Les professions libérales de santé, réglementées, comme les notaires, les avocats, ou encore les architectes… doivent adopter le régime BNC (bénéfices non commerciaux) pour la rémunération de leurs fonctions techniques. Sauf les pharmaciens dont les bénéfices tirés de l’exploitation de leurs officines sont imposables au titre des BIC (bénéfices industriels et commerciaux). Nous attendons toujours une réponse écrite de l’administration fiscale quant à cette situation, dont l’incertitude doit être levée avant les déclarations de revenus de mai-juin 2025. Autre interrogation : qui est concerné par ce nouveau régime d’imposition quand on évoque le cas de sociétés de droit commun (SDC), statut parfois choisi par les avocats ou les notaires ? D’autres questions restent sans réponse de la part de la Direction de la législation fiscale (DLF).
Quelles sont les conséquences quant aux points flous qui persistent ?
Malgré des échanges permanents et réguliers avec l’administration fiscale depuis près de deux ans, nous constatons une surcouche de complexité à la française et un manque de réponses claires. Sur ce sujet, nous allons tous, entreprises, cabinets et administration fiscale, apprendre en marchant. »
Dates clés
• Avant le 15/12/2022. Les associés de SEL qui exercent leur activité dans cette société, et qui n’ont de ce fait pas de clientèle personnelle, devaient déclarer leur rémunération en traitements et salaires ou en article 62 du Code général des impôts (CGI,) selon les cas.

## À faire:
Reproduisez intégralement et sans aucune modification le passage sur l'imposition des professions libérales. Les enregistrements ci-après proviennent d'une autre source que le passage.

## Données fournies:
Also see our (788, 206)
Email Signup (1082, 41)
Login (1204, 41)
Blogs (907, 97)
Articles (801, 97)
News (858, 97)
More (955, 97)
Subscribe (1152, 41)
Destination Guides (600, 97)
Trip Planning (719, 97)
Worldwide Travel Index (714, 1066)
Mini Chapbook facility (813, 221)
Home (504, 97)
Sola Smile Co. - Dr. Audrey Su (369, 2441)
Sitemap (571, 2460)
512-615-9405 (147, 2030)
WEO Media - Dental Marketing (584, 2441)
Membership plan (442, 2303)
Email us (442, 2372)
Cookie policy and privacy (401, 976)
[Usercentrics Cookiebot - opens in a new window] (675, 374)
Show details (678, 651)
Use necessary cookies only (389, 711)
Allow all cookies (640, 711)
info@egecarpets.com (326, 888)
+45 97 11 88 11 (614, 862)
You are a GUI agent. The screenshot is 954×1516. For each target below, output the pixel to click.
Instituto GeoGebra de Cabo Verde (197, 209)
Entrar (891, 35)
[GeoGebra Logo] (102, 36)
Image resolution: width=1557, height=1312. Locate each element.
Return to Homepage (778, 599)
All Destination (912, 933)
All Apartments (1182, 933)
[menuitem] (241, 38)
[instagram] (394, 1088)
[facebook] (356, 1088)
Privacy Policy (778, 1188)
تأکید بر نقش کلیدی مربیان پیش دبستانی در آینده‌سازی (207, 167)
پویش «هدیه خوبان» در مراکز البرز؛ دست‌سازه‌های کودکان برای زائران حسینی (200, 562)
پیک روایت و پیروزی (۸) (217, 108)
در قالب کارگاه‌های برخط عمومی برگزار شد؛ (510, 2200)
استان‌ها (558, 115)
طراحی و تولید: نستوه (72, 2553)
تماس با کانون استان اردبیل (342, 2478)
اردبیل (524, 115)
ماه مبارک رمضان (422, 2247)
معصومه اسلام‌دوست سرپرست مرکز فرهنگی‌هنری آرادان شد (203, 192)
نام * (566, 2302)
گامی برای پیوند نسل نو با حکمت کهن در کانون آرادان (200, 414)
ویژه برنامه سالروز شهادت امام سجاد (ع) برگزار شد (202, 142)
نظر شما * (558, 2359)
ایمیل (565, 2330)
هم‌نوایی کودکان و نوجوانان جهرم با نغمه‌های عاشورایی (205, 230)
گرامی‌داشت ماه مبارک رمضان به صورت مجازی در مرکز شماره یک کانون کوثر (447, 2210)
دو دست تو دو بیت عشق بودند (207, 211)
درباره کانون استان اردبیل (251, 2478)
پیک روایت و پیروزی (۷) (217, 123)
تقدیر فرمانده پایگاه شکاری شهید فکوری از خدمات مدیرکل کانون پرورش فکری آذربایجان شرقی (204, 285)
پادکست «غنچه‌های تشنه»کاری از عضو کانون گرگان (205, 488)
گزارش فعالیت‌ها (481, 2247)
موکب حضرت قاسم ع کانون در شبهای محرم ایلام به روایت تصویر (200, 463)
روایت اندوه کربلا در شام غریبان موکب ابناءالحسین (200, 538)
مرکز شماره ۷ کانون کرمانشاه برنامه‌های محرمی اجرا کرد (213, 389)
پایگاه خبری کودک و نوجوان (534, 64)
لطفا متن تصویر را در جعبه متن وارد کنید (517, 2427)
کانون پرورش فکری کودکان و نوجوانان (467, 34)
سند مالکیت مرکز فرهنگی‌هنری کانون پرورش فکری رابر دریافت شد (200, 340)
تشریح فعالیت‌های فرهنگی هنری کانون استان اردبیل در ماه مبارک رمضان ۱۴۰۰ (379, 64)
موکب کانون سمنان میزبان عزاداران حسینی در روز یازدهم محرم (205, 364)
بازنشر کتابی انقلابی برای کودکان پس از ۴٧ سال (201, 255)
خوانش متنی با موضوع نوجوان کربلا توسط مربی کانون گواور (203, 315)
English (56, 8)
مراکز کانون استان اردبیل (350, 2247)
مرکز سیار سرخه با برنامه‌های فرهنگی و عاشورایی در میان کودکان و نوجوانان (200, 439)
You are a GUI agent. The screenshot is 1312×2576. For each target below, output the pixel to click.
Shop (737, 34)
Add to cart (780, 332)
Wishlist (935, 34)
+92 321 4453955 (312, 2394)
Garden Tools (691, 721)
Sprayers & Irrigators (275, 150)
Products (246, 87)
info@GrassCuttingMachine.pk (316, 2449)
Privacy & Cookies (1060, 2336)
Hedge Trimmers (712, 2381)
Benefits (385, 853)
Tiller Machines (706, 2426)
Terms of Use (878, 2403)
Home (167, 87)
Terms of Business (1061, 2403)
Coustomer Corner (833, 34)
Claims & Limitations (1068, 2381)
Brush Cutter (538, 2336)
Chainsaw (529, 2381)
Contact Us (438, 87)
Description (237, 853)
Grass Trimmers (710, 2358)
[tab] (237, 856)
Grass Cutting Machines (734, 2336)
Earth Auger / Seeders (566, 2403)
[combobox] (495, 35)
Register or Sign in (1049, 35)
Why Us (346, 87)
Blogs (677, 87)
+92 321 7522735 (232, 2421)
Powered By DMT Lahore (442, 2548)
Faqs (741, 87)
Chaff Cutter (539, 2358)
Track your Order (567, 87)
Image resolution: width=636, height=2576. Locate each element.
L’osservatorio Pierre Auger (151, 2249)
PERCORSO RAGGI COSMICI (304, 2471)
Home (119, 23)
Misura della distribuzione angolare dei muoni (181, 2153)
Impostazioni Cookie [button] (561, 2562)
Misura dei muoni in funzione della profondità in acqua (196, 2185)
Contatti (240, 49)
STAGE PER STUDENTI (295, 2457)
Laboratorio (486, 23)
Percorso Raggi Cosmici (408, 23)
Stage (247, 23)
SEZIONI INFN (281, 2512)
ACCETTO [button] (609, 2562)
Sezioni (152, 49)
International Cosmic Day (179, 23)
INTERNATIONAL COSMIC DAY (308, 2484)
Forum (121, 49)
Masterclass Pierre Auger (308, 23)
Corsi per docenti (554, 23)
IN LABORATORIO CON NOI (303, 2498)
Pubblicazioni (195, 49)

## Résultat de l'exercice:
Les professions libérales de santé, réglementées, comme les notaires, les avocats, ou encore les architectes… doivent adopter le régime BNC (bénéfices non commerciaux) pour la rémunération de leurs fonctions techniques. Sauf les pharmaciens dont les bénéfices tirés de l’exploitation de leurs officines sont imposables au titre des BIC (bénéfices industriels et commerciaux). Nous attendons toujours une réponse écrite de l’administration fiscale quant à cette situation, dont l’incertitude doit être levée avant les déclarations de revenus de mai-juin 2025. Autre interrogation : qui est concerné par ce nouveau régime d’imposition quand on évoque le cas de sociétés de droit commun (SDC), statut parfois choisi par les avocats ou les notaires ? D’autres questions restent sans réponse de la part de la Direction de la législation fiscale (DLF).
Quelles sont les conséquences quant aux points flous qui persistent ?
Malgré des échanges permanents et réguliers avec l’administration fiscale depuis près de deux ans, nous constatons une surcouche de complexité à la française et un manque de réponses claires. Sur ce sujet, nous allons tous, entreprises, cabinets et administration fiscale, apprendre en marchant. »
Dates clés
• Avant le 15/12/2022. Les associés de SEL qui exercent leur activité dans cette société, et qui n’ont de ce fait pas de clientèle personnelle, devaient déclarer leur rémunération en traitements et salaires ou en article 62 du Code général des impôts (CGI,) selon les cas.